Your objective → Retype every line of the material below with no changes.

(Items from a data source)
§ §
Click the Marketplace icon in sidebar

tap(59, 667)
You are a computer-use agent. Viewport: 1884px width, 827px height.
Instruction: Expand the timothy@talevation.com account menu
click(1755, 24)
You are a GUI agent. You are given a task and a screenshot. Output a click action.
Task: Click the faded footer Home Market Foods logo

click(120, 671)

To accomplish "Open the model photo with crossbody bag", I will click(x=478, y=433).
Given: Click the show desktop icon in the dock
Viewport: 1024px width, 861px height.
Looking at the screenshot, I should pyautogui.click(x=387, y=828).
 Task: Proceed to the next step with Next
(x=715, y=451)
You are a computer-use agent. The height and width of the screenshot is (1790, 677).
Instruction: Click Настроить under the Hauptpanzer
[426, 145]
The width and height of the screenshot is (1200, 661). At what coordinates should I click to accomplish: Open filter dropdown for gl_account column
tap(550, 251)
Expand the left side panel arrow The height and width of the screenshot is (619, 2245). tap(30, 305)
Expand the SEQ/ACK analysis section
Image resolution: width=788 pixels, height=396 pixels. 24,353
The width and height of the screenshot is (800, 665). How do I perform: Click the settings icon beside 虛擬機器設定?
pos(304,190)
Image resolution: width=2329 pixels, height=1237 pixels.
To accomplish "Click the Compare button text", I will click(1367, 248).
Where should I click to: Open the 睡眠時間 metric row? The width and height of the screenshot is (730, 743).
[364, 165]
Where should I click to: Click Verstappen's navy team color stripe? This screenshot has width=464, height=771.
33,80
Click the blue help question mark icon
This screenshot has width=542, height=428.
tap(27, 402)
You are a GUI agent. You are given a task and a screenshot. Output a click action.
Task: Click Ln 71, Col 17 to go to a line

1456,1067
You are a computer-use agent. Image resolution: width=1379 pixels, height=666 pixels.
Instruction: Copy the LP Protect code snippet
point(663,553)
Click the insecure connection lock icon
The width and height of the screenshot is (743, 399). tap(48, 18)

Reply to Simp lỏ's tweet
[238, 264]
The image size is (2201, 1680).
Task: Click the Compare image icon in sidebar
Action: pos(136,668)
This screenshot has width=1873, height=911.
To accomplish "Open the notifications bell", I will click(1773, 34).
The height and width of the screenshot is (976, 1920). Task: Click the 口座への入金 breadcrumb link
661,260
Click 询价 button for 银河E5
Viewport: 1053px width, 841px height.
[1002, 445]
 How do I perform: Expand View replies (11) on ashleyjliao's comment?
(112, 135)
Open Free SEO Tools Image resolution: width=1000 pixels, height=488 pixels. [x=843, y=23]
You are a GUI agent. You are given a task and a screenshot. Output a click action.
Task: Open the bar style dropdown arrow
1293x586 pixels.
§ §
Answer to the problem →
Click the Marketplace icon in sidebar

tap(59, 667)
You are a computer-use agent. Viewport: 1884px width, 827px height.
Instruction: Expand the timothy@talevation.com account menu
click(1755, 24)
You are a GUI agent. You are given a task and a screenshot. Output a click action.
Task: Click the faded footer Home Market Foods logo

click(120, 671)

To accomplish "Open the model photo with crossbody bag", I will click(x=478, y=433).
Given: Click the show desktop icon in the dock
Viewport: 1024px width, 861px height.
Looking at the screenshot, I should pyautogui.click(x=387, y=828).
 Task: Proceed to the next step with Next
(x=715, y=451)
You are a computer-use agent. The height and width of the screenshot is (1790, 677).
Instruction: Click Настроить under the Hauptpanzer
[426, 145]
The width and height of the screenshot is (1200, 661). At what coordinates should I click to accomplish: Open filter dropdown for gl_account column
tap(550, 251)
Expand the left side panel arrow The height and width of the screenshot is (619, 2245). tap(30, 305)
Expand the SEQ/ACK analysis section
Image resolution: width=788 pixels, height=396 pixels. 24,353
The width and height of the screenshot is (800, 665). How do I perform: Click the settings icon beside 虛擬機器設定?
pos(304,190)
Image resolution: width=2329 pixels, height=1237 pixels.
To accomplish "Click the Compare button text", I will click(1367, 248).
Where should I click to: Open the 睡眠時間 metric row? The width and height of the screenshot is (730, 743).
[364, 165]
Where should I click to: Click Verstappen's navy team color stripe? This screenshot has width=464, height=771.
33,80
Click the blue help question mark icon
This screenshot has width=542, height=428.
tap(27, 402)
You are a GUI agent. You are given a task and a screenshot. Output a click action.
Task: Click Ln 71, Col 17 to go to a line

1456,1067
You are a computer-use agent. Image resolution: width=1379 pixels, height=666 pixels.
Instruction: Copy the LP Protect code snippet
point(663,553)
Click the insecure connection lock icon
The width and height of the screenshot is (743, 399). tap(48, 18)

Reply to Simp lỏ's tweet
[238, 264]
The image size is (2201, 1680).
Task: Click the Compare image icon in sidebar
Action: pos(136,668)
This screenshot has width=1873, height=911.
To accomplish "Open the notifications bell", I will click(1773, 34).
The height and width of the screenshot is (976, 1920). Task: Click the 口座への入金 breadcrumb link
661,260
Click 询价 button for 银河E5
Viewport: 1053px width, 841px height.
[1002, 445]
 How do I perform: Expand View replies (11) on ashleyjliao's comment?
(112, 135)
Open Free SEO Tools Image resolution: width=1000 pixels, height=488 pixels. [x=843, y=23]
You are a GUI agent. You are given a task and a screenshot. Output a click action.
Task: Open the bar style dropdown arrow
1293x586 pixels.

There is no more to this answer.